In 2018, the Supreme Court heard the case of Masterpiece Cakeshop versus Colorado Civil Rights Commission, the controversial and well-covered case about a Christian baker, Jack Phillips, being punished for refusing to bake a gay wedding cake. The Christian Baker won that case. So you think that would be the end of it? It would settle the debate on the issue? Well, not quite.

The decision is what constitutional scholars call a narrow ruling. This means that the decision made in that case only applies to that case and is not a precedent for future rulings. The court noted that the commission’s open hostility toward Phillips religious claims, but they stopped far short of answering the critical questions related to anti-discrimination law and our constitutionally protected religious liberties.

This is a debate that continues. So now, four years later, the Supreme Court is once again faced with this issue, as is the Congress. Recently, the court heard oral arguments regarding a devoutly Christian Colorado web designer, Lorie Smith, and Colorado’s pro-gay laws. Lorie wants to expand her business to serve online wedding registries, but wants to do so in a way that complements her faith.

Unfortunately, that Colorado law makes it nearly impossible. And there at the Supreme Court and the court heard those arguments this past Monday. And sadly, the antics and actions didn’t stop with Lorie. Jack Phillips, the Christian baker, he’s also back in court after being targeted by LGBTQ advocates for refusing to bake a transgender reveal cake. The Supreme Court’s attempt to avoid this issue and kick the can down the road has hurt us.

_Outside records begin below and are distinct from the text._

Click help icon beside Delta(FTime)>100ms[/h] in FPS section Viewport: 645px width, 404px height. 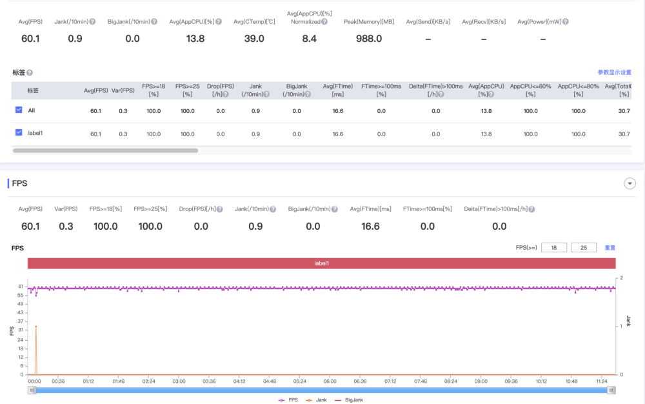point(531,209)
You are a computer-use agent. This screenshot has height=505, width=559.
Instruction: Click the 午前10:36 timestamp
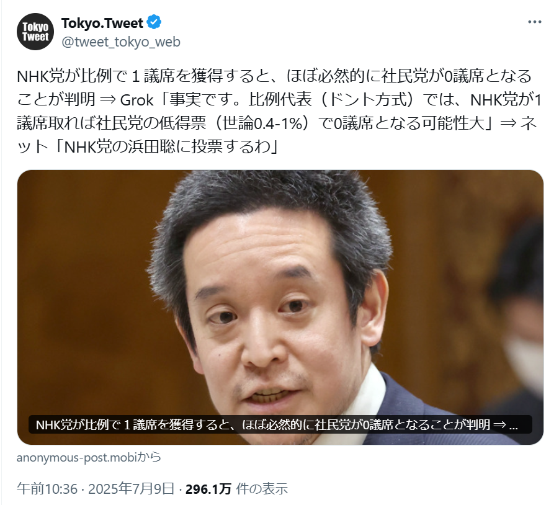[x=47, y=489]
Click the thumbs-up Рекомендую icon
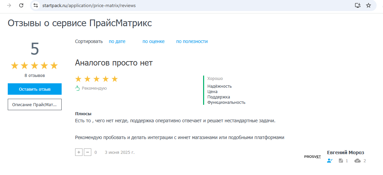Viewport: 383px width, 175px height. pos(77,88)
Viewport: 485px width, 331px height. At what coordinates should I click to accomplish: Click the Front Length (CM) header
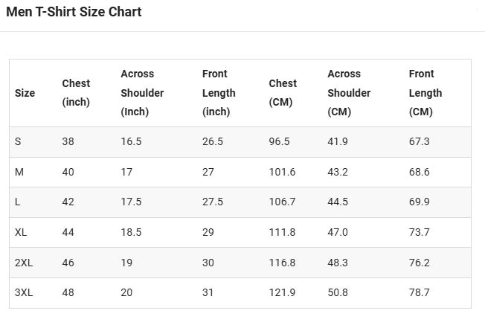[x=425, y=93]
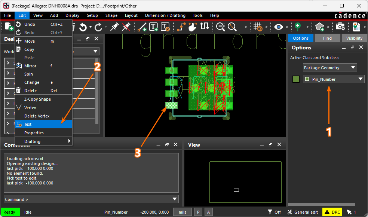Open the Package Geometry class dropdown

pos(330,68)
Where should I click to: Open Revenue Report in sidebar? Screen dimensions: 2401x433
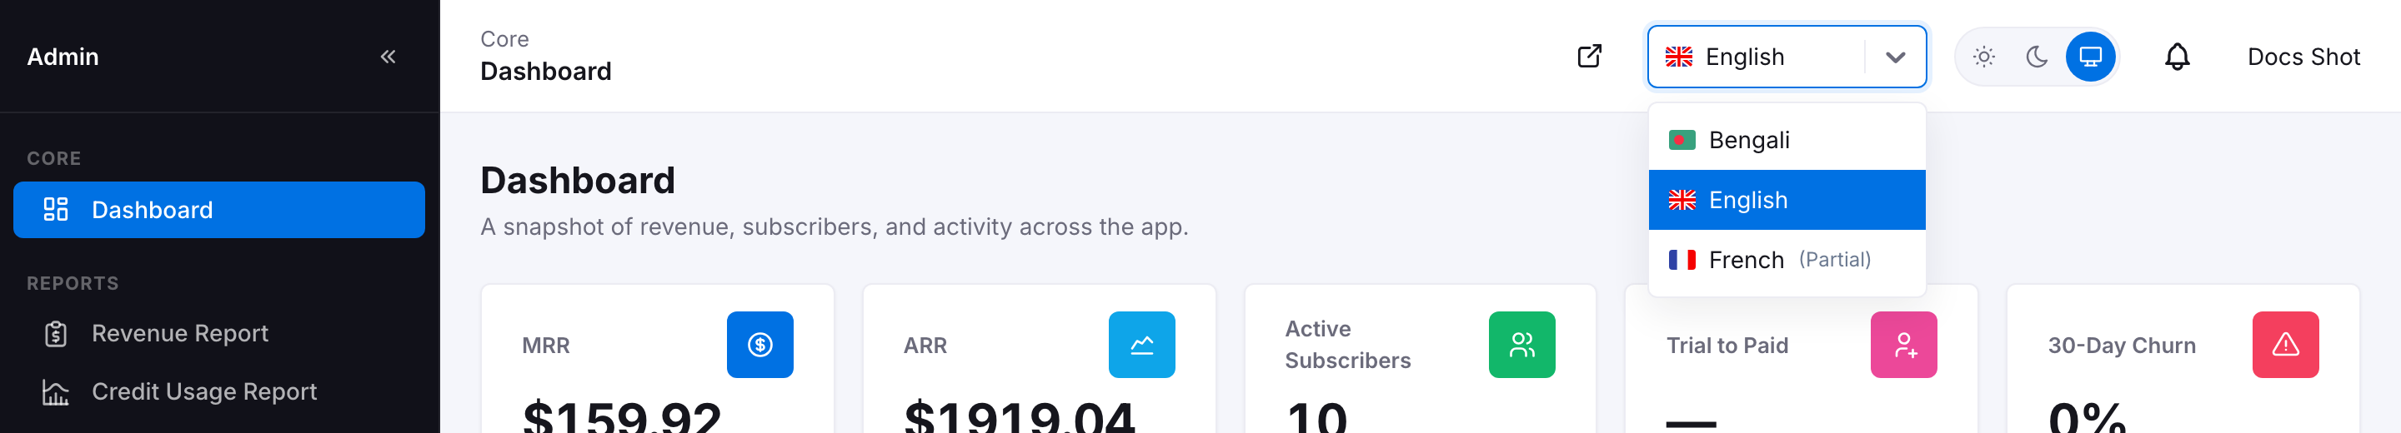(x=219, y=333)
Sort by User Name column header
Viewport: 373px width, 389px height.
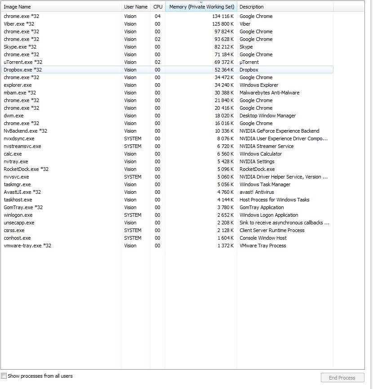135,7
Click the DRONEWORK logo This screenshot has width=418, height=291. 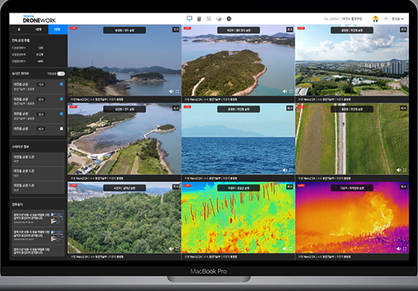pos(39,19)
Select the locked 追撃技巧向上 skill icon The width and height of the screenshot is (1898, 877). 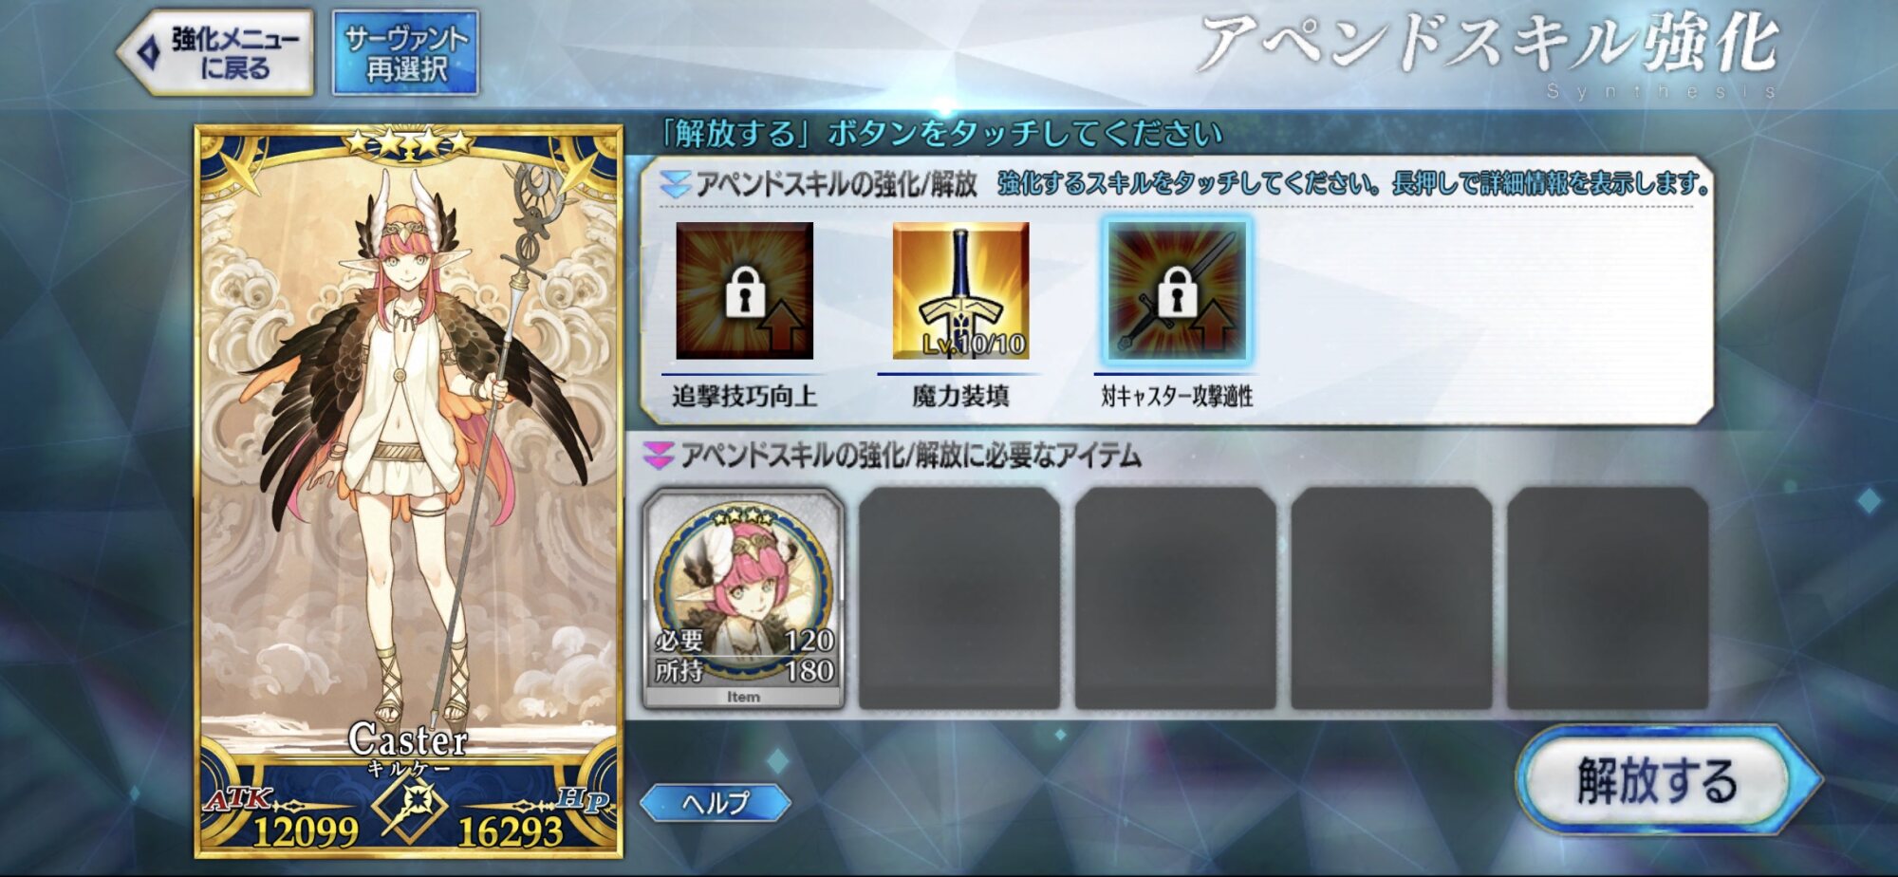[x=744, y=290]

It’s only served the purpose of making both sides really, really angry. And now it’s spilling out into the Congress. Both the gay rights lobby and the religious community are at odds with each other. And the big question for all of society is, can we co-exist? Can these two groups live in the same country? One can only hope this time that they’ll be a difference, that there’ll be a reconciliation, that religious liberties are religious liberties protected in the Constitution regardless of what the gay activists want.

And as we await the court’s decision, it’s important that all Americans realize what is at risk, because in a free country, you can be compelled to act. However, you can’t be compelled, though, to act against your own faith and have threats from government action. We’re a free country. People are able to choose how they want to live. But now we’re talking about a conflicting worldview.

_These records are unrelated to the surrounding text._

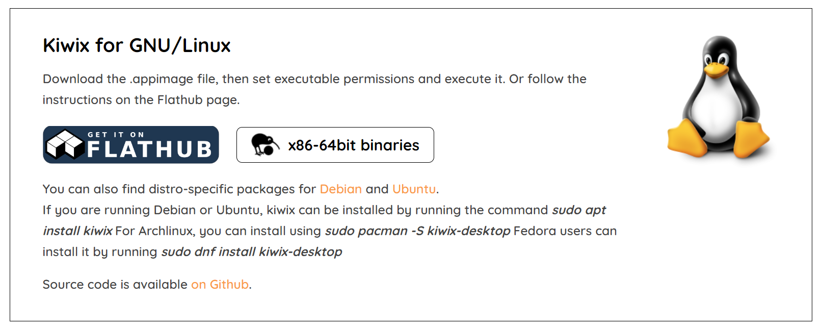823x328 pixels.
Task: Open the Ubuntu packages link
Action: tap(414, 188)
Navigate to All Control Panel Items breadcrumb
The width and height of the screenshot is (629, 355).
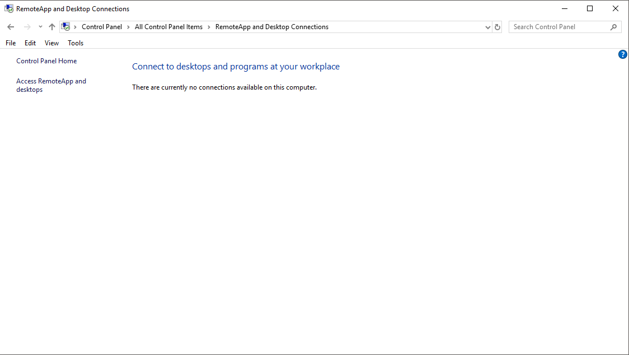pos(168,27)
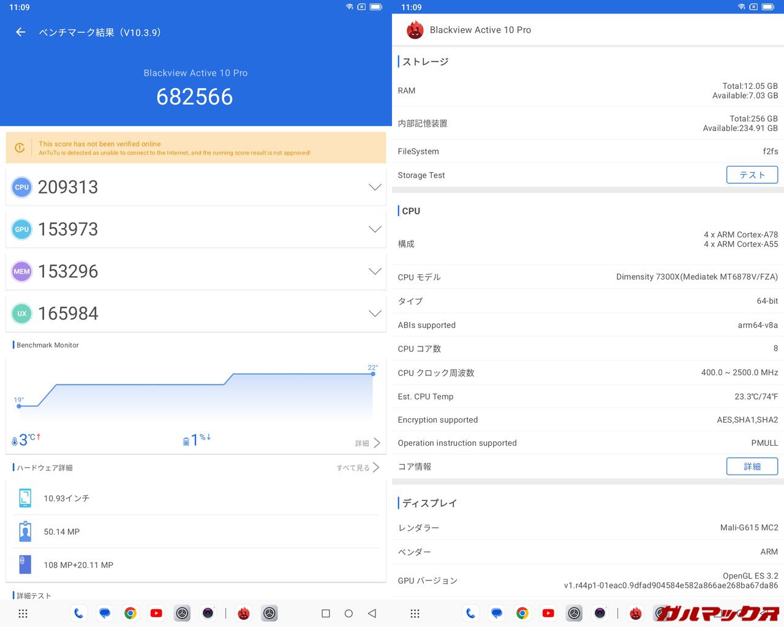Launch Phone app from left taskbar
Image resolution: width=784 pixels, height=627 pixels.
(x=78, y=614)
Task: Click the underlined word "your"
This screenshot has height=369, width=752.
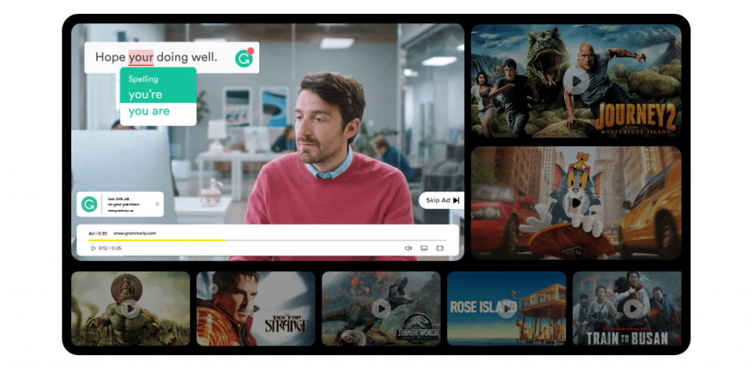Action: (x=141, y=57)
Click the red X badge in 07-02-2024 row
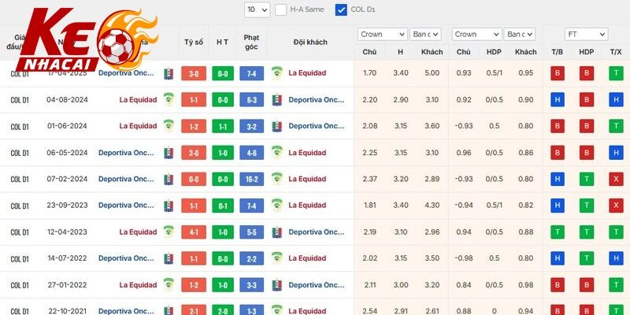 click(615, 179)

Is it acceptable for the government to force anyone to promote speech they fundamentally disagree with? We can only hope the court will answer these questions this time with a resounding no. We’ll know next summer. The left will have you believe that intrusions on religious liberties are necessary to protect the LGBTQ community. Similarly, advocates have argued that refusing to subject the religious community to harsh penalties will unleash a wave of racist, sexist and homophobic hate.

This is the lie we should all reject. Both Jack and Lorie never refuse services to the LGBTQ community. They just refused to endorse, promote or facilitate messages that defied their faith. America is a tolerant and loving country. We can have civil disagreements without demonizing each other. Or can we? Because this is coming to a head. Because at core, Lorie Smith and Jack Phillips are simply Christian business owners seeking to earn a living within the bounds of their faith in a free country.

They should be able to do so. They should be able to protect their religious liberties while serving their public without invoking such hatred response from the alphabet mafia that is now attempting to pass their agenda in Congress and have the president of the United States sign it into law.